Un premier électron s’additionne sur la double liaison avec délocalisation des électrons pour former un radical anion, puis une seconde addition d’électron a lieu afin de former le dianion. Celui-ci est ensuite protoné par l’ammoniac au niveau de sa position la plus basique, pour former l’énolate. Il est important de noter que la protonation peut se faire par l’ammoniac tel que présentée ci-dessus, mais celle-ci n’est parfois pas complète pour certains substrats : une source extérieure de protons (telle qu’un alcool ou de l’aniline ou encore de l’eau) peut être ajoutée au milieu réactionnel. L’énolate n’est quant à lui pas assez basique pour être protoné par l’ammoniac, il le sera lors de l’hydrolyse de la réaction et conduira à la cétone.

Barton et Robinson sont les premiers à s’être intéressés à la stéréospécificité de cette réaction en assurant que la protonation s’effectue de façon stéréospécifique pour former le produit thermodynamique.56 Stork, n’étant pas satisfait de cette rapide conclusion, a décidé de compléter leurs investigations.
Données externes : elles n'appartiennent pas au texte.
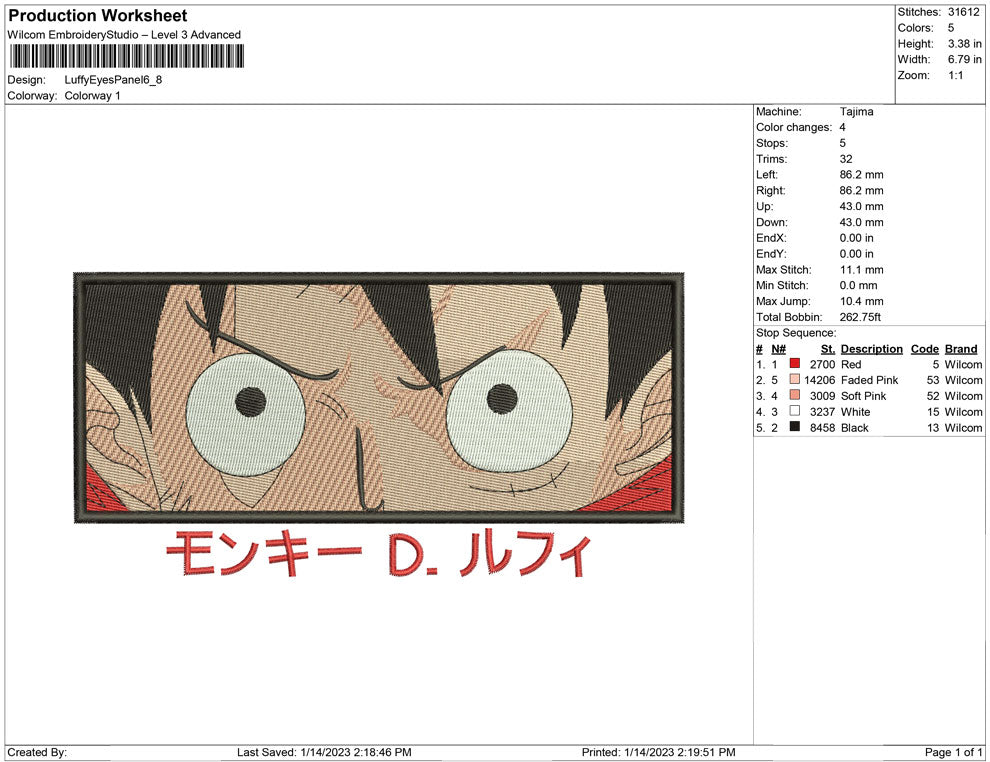990x762 pixels.
Task: Click the Stitches count value 31612
Action: click(x=966, y=12)
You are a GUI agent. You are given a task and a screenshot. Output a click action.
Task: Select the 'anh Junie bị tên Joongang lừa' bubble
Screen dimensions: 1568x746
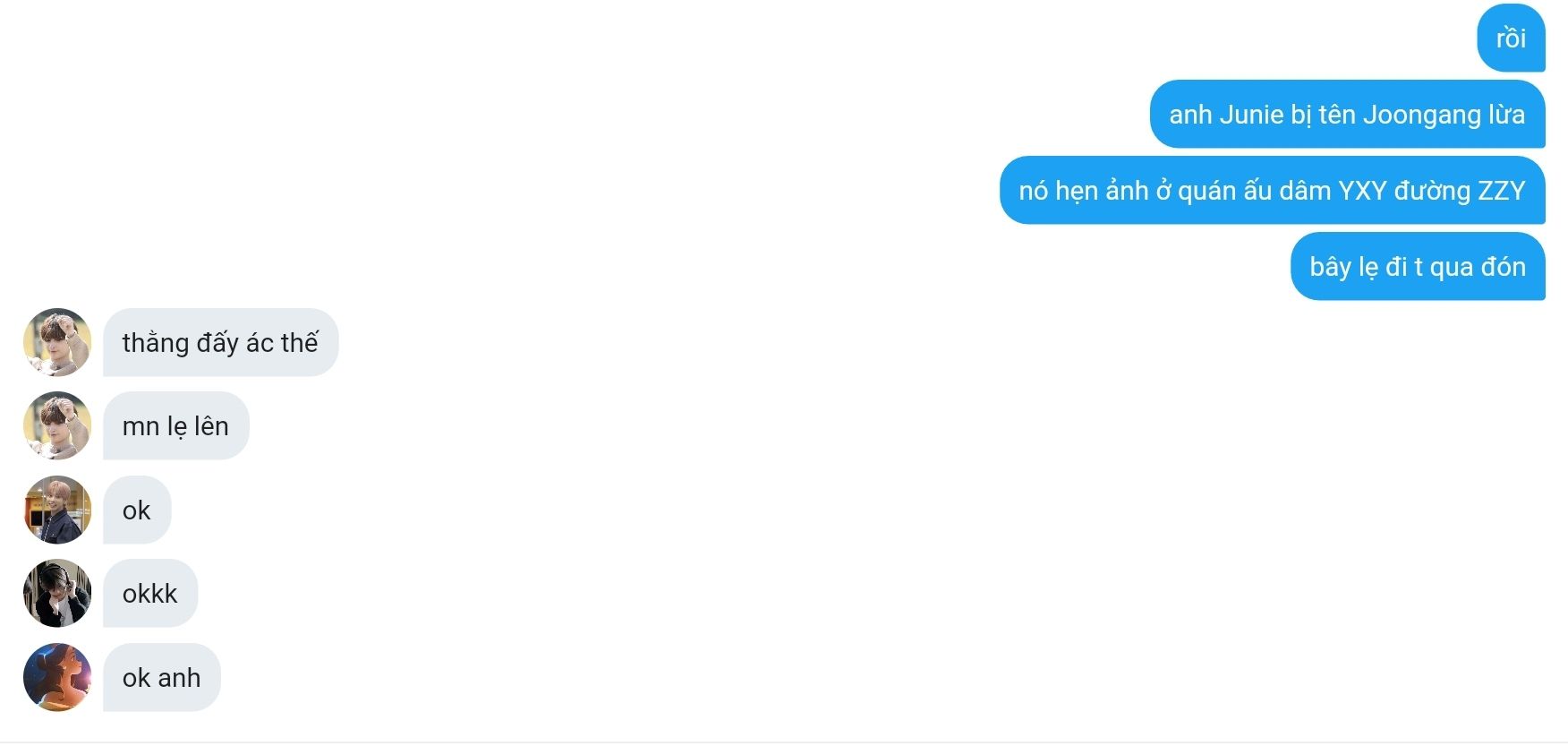tap(1347, 115)
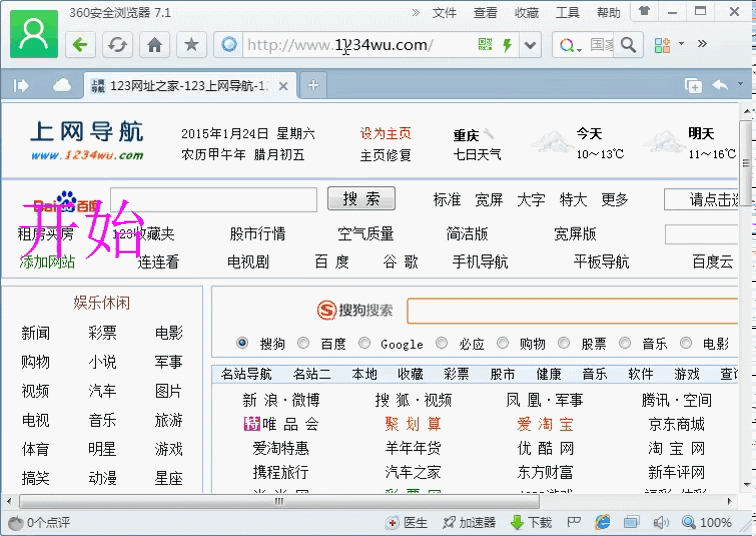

I.2.2 Considérations sur la stéréospécificité de la réduction de Birch d’une énone cyclique:

En 1960, Stork effectue une étude plus complète afin d’expliquer les résultats empiriques de Barton et Robinson à propos de la stéréospécificité de la protonation de l’énolate, concernant des énones bicycliques.57 En effet, Barton et Robinson expliquaient la stéréospécificité de la protonation par la formation du produit thermodynamique (le plus stable).

Pour ce faire, Stork s’est intéressé à la réduction de l’octalone A (Schéma 32).

56 Barton, D. H. R.; Robinson, C. H. J. Chem. Soc. 1954, 3045–3051.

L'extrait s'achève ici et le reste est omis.